I'm not normally one who asks folks to donate to a cause. When I make donations to charity, I feel the only ones who need to know are Rach and myself (oh, and Uncle Sam!). But this is a combination of a person, a cause, an organization, and 2 sports I very much believe in. And with Rebecca's recent passing, I am more willing to put aside my discomfort in asking others to join in the fight. If you have it in you and in your wallet to make a donation to Team Tyler, you can do it here.

I've inquired about interviewing Tyler for the blog, and I'm hoping to hear back soon. I'd love to get some of his thoughts as his training starts to get serious. I've interviewed him in the past for the Jacket Backers, and he's a down to earth guy with a wicked sense of humor. Either way, I'll definitely be passing along updates and making a donation.

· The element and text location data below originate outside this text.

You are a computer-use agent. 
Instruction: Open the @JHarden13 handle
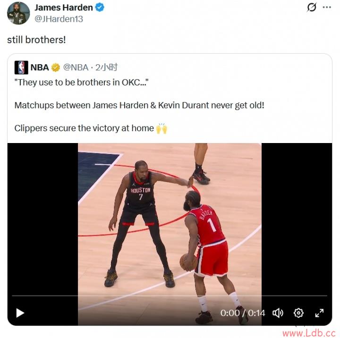[59, 19]
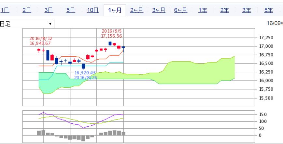Switch to the 2年 period tab
The height and width of the screenshot is (144, 283).
(x=224, y=10)
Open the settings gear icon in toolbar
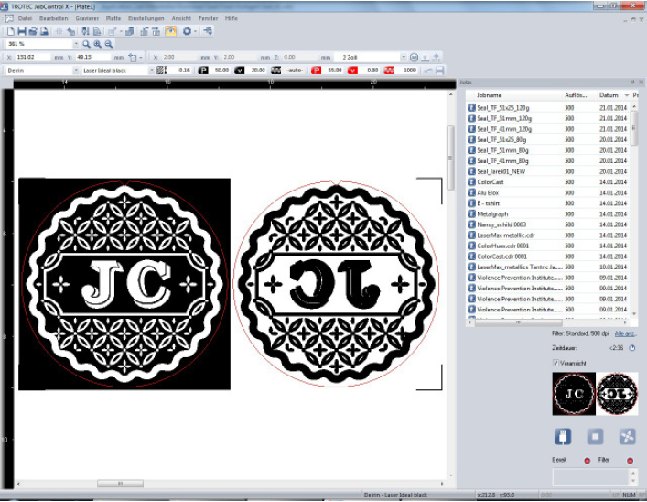The width and height of the screenshot is (647, 502). click(187, 31)
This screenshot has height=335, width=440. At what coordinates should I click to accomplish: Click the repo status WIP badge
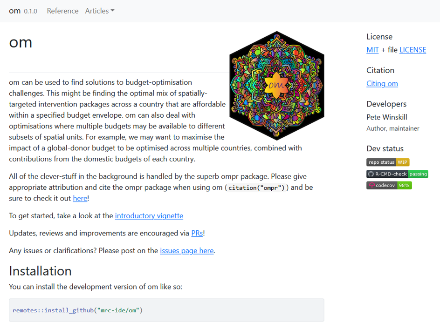tap(388, 162)
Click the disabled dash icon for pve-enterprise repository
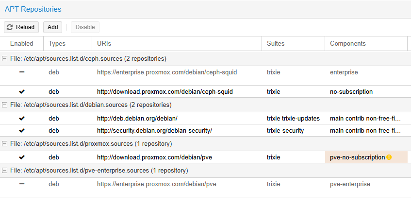Image resolution: width=411 pixels, height=209 pixels. [22, 184]
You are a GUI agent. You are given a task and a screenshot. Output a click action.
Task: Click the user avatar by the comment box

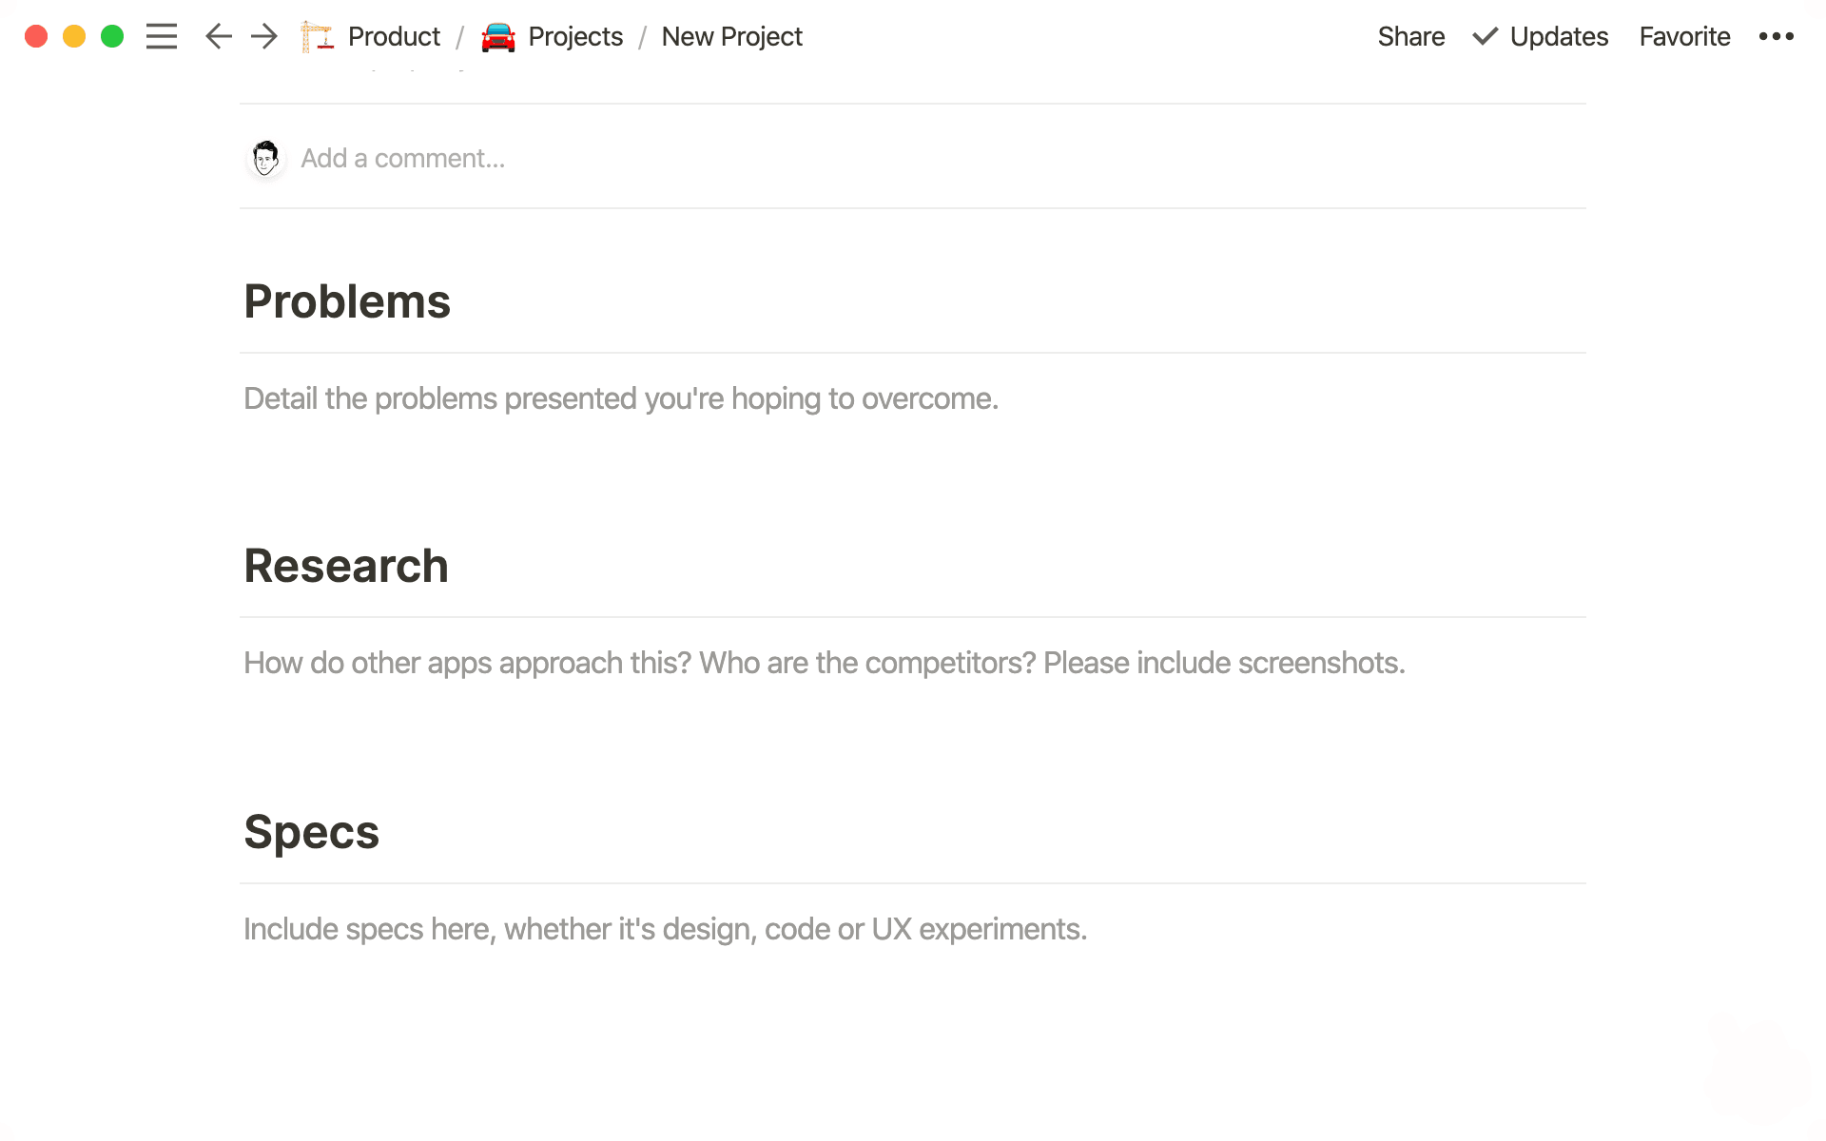coord(265,158)
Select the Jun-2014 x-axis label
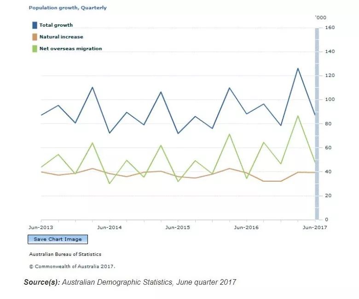 click(x=109, y=227)
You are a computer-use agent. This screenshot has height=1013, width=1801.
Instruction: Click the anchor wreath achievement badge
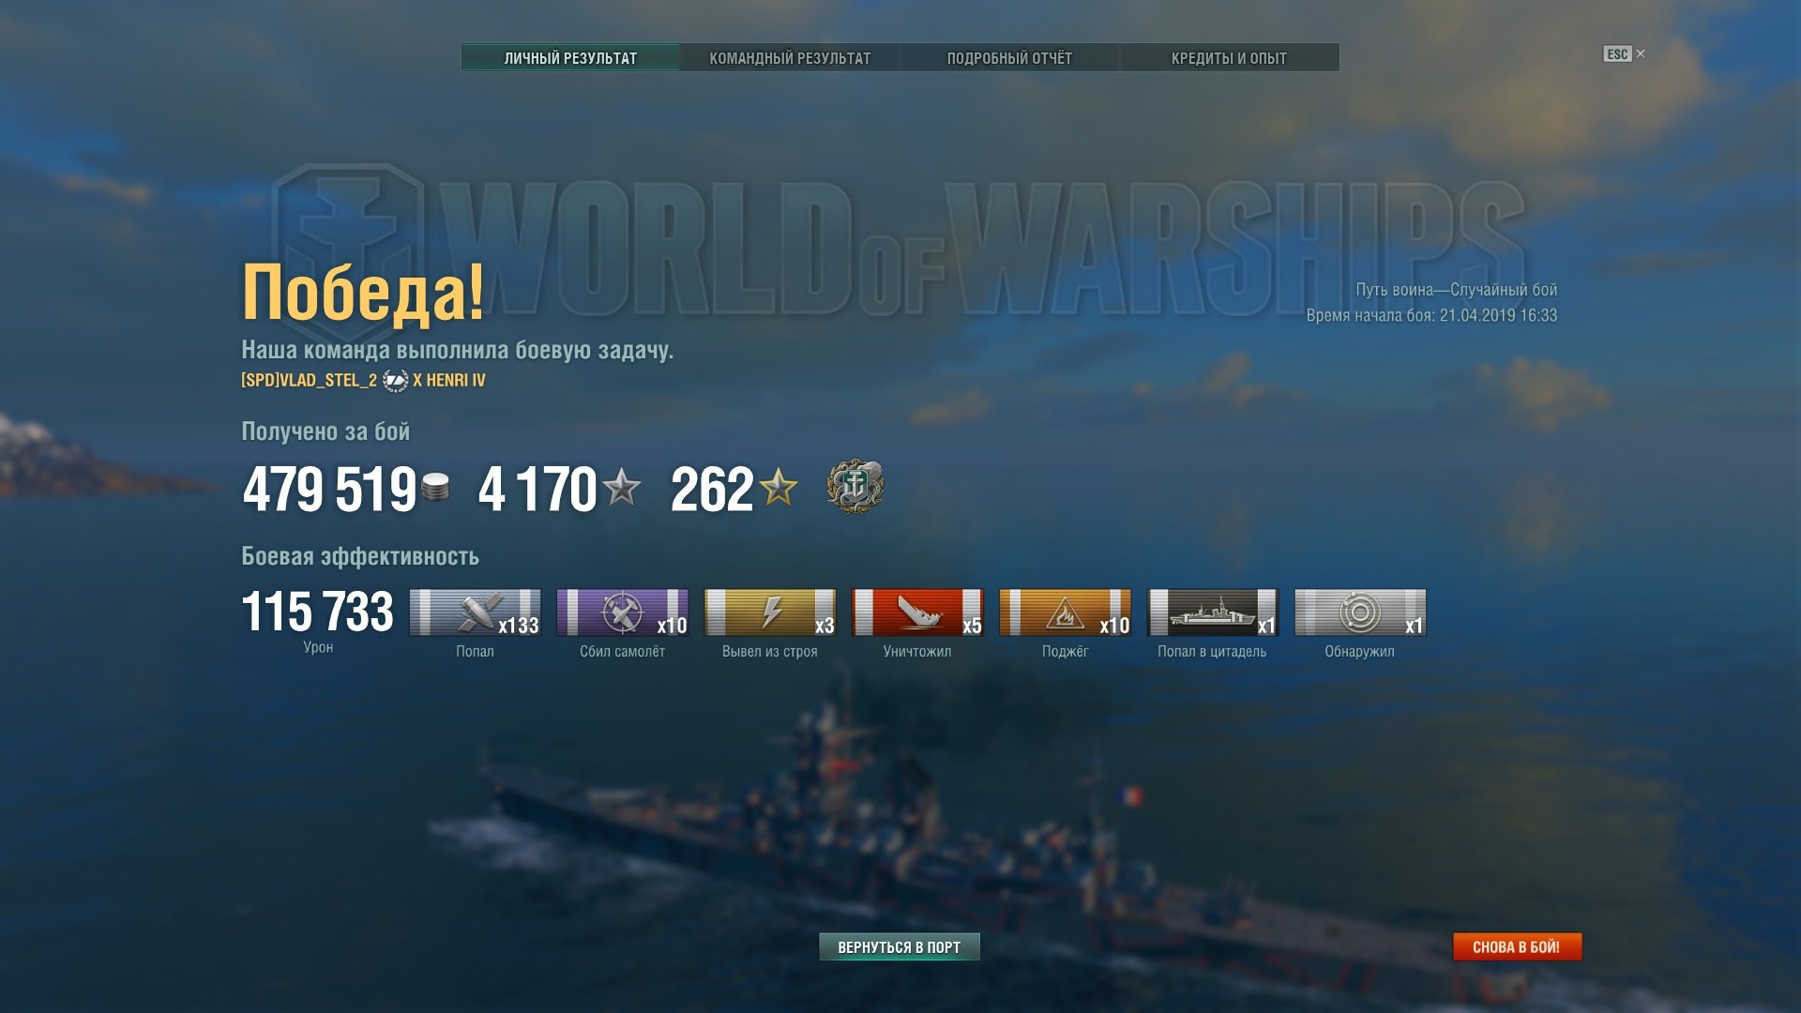pos(855,486)
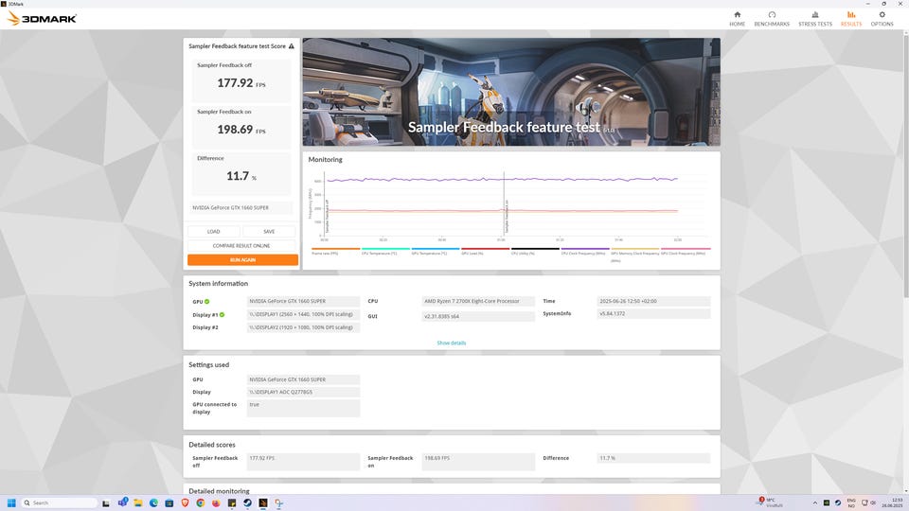
Task: Open the Stress Tests section
Action: click(x=815, y=17)

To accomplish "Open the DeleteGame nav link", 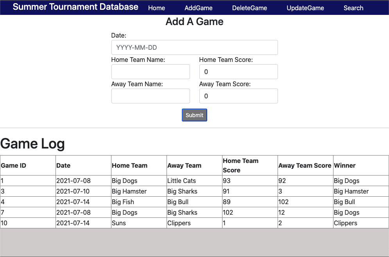I will tap(249, 8).
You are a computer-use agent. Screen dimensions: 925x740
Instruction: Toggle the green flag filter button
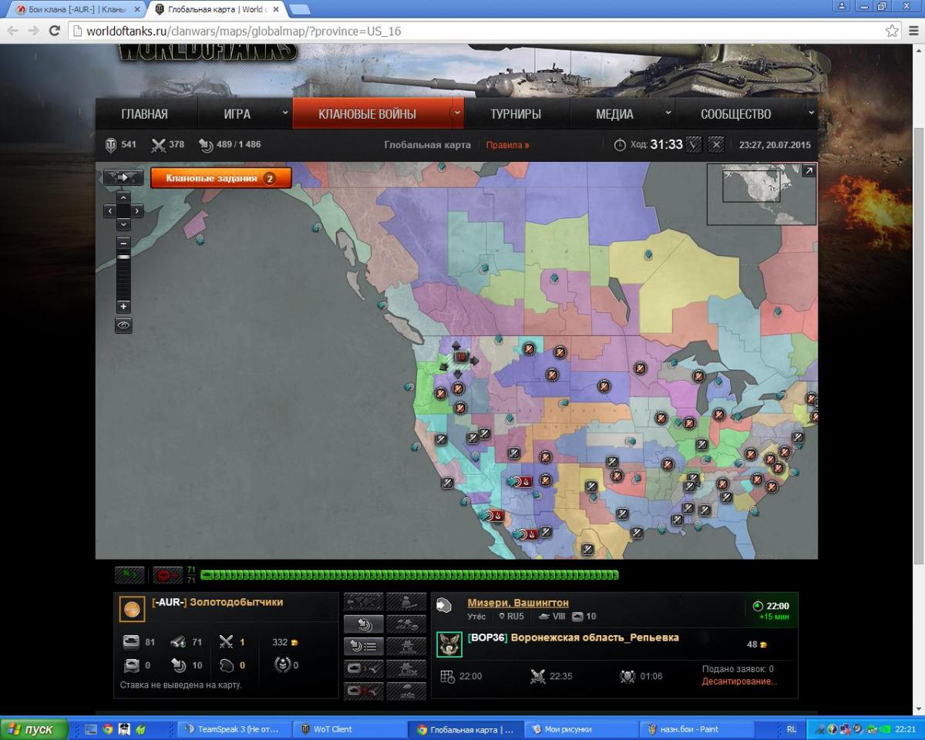(129, 574)
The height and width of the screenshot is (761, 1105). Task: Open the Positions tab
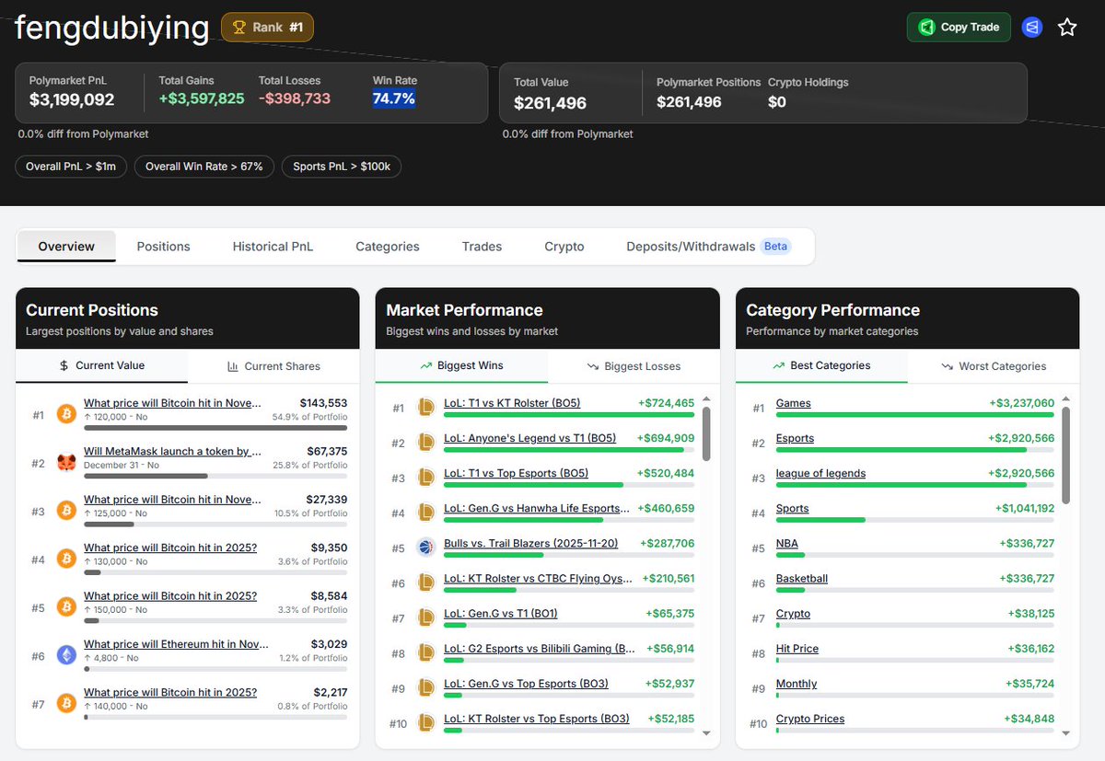coord(163,246)
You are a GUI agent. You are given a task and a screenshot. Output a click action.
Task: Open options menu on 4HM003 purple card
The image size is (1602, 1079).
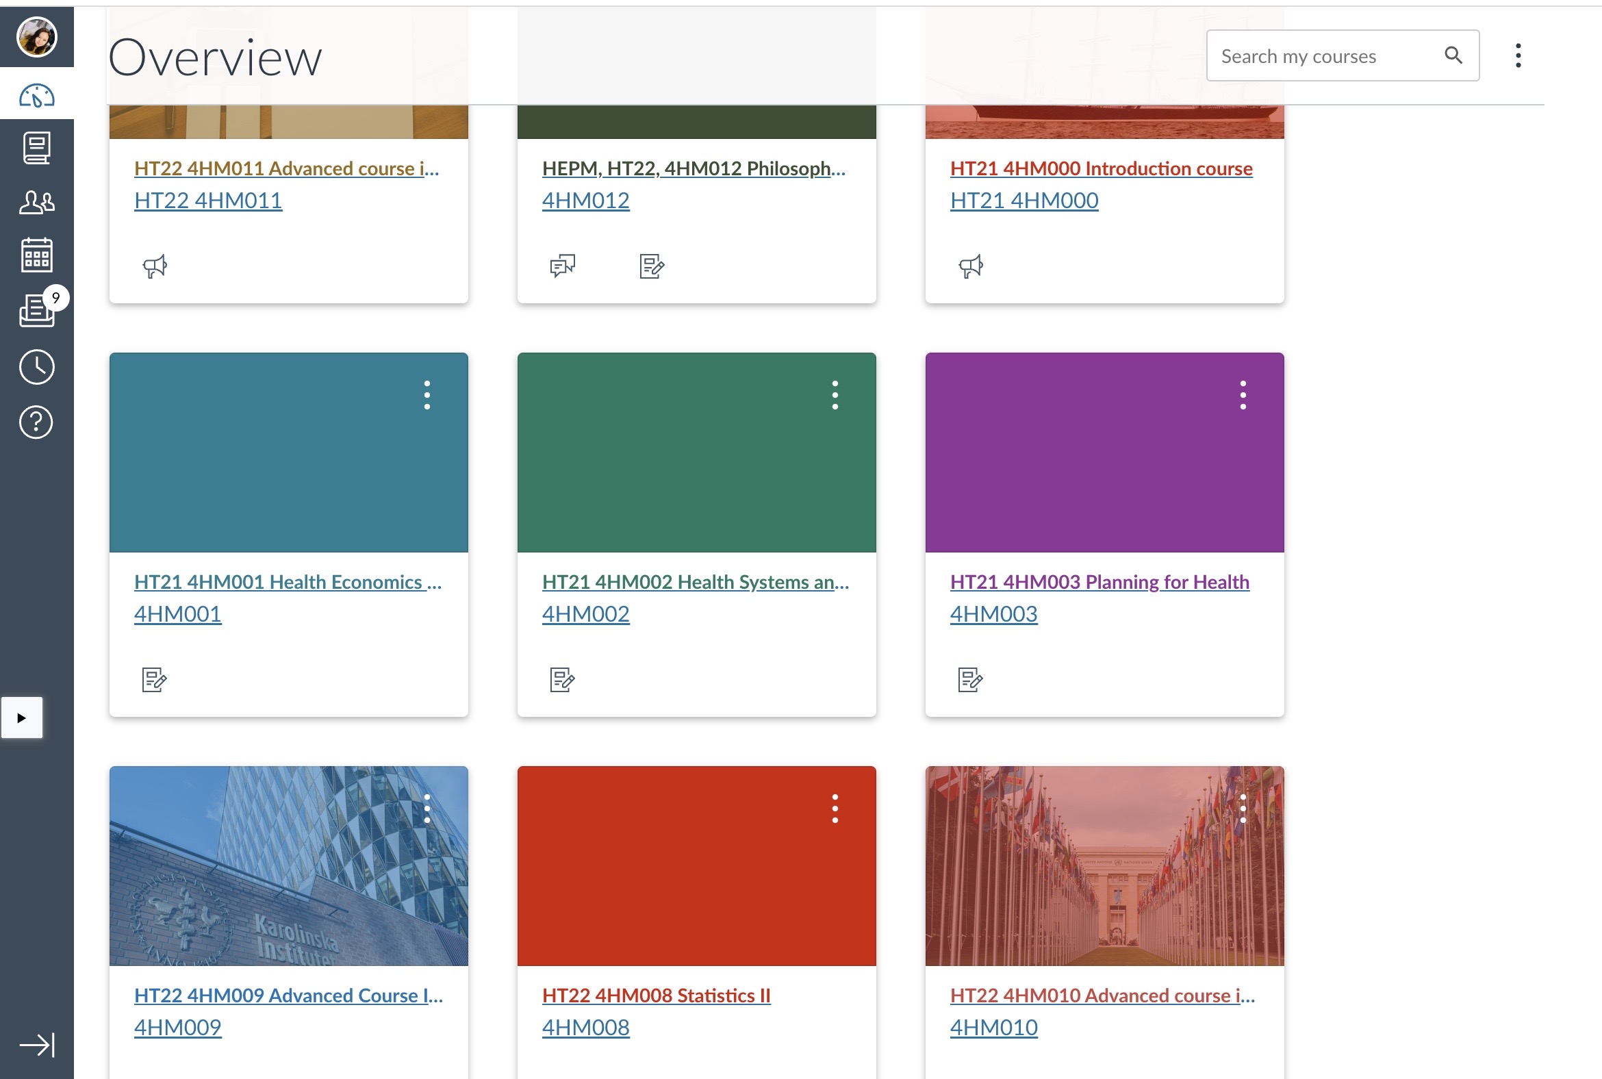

- We followed up yesterdays AM swim with a short bike. 4.5 miles at less than race pace. I'm still getting that stange clicking when I pedal while putting any weight on the handlebars. I'm going to thoroughly look the bike over tonight to figure that out.

- Sand in your wetsuit is a bad thing. It means either a very uncomfortable next swim, or intentionally getting 10 pounds of neoprene wet and hanging it to dry in a small bathroom. Not my idea of a good time.

- Rachelle's last final for the semester was this morning. Nothing other than another day of work standing between us and the triathlon. We're headed out to Hopkinton to pick up our entry packets on Saturday. We'll be scouting for parking as well as getting a basic layout of the course.